Acurx Pharmaceuticals, Inc., a late-stage biopharmaceutical company developing a new class of small molecule antibiotics for difficult-to-treat bacterial infections, has announced that a new patent has been granted by the Japanese Patent Office (JPO) in January 2025. 

This patent relates to DNA Polymerase IIIC Inhibitors, including compositions-of-matter, surface coatings and pharmaceutical compositions for use in methods of treating Gram-positive bacterial infection.

This is the latest in the series of granted patents and pending patent applications that Acrux has filed to protect its proprietary technologies in the field of antimicrobials. To date, Acurx has obtained three US patents, one Israeli patent and now one Japanese patent, in each case, which cover the ACX-375C program, relating to DNA Polymerase IIIC Inhibitors, with other country-level filings in process.

Robert J. DeLuccia, Executive Chairman of Acurx, stated, “Complementing our global patent estate with minimally absorbed oral ibezapolstat, now Phase 3-ready for the treatment and prevention of recurrence of C. difficile Infection, this patent, with others to follow, is very important and timely as we further develop our innovative, AI-supported drug discovery platform of second-generation DNA pol IIIC inhibitors.”

He further added, “Other compounds in our program are systemically absorbed for potential oral and parenteral use in multiple clinical settings for the treatment of infections caused by other gram-positive bacteria, such as Staphylococcus aureus, including MRSA and B. anthracis or anthrax; a Bioterrorism Category A Threat-Level pathogen.”

Acurx previously announced that it had received positive regulatory guidance from the EMA during its Scientific Advice Procedure which confirmed that the clinical, non-clinical and CMC (Chemistry Manufacturing and Controls) information package submitted to EMA supports the advancement of the ibezapolstat Phase 3 program and if the Phase 3 program is successful, supports the submission of a marketing authorization application (MAA) for regulatory approval in Europe. 

The information package submitted to EMA by the company to which agreement has been reached with EMA included details on Acurx's two planned Phase 3 international, 1:1 randomised clinical trials (designed as non-inferiority trials vs vancomycin), primary and secondary endpoints, sample size, statistical analysis plan and the overall registration safety database. With mutually consistent feedback from both EMA and FDA, Acurx is well-positioned to commence our international Phase 3 registration program.

The primary efficacy analysis will be performed using a Modified Intent-To-Treat (mITT) population. This will result in an estimated 450 subjects in the mITT population, randomised in a 1:1 ratio to either ibezapolstat or standard-of-care vancomycin, enrolled into the initial Phase 3 trial.
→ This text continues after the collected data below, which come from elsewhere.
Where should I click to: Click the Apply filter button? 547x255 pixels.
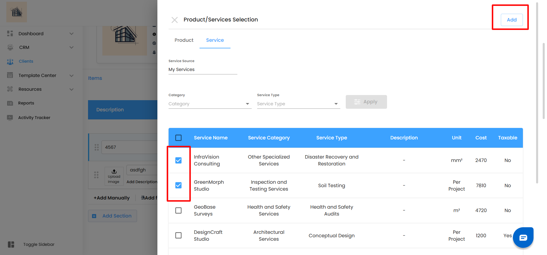tap(366, 102)
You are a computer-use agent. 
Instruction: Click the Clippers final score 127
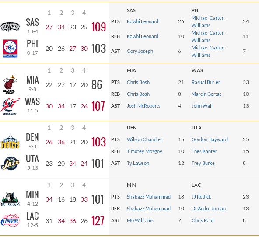point(98,221)
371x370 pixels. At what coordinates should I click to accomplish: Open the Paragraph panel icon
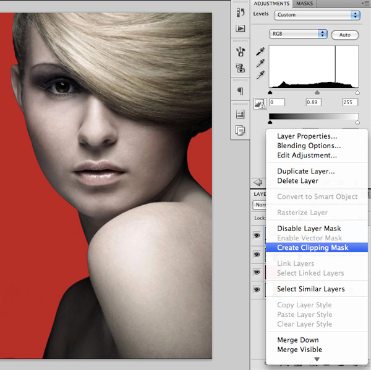point(241,91)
The trial design not only allows determination of ibezapolstat's ability to achieve Clinical Cure of CDI as measured 2 days after 10 days of oral treatment but also includes assessment of ibezapolstat's potential effect on reduction of CDI recurrence in the target population. In the event that non-inferiority of ibezapolstat to vancomycin is demonstrated, further analysis will be conducted to test for superiority.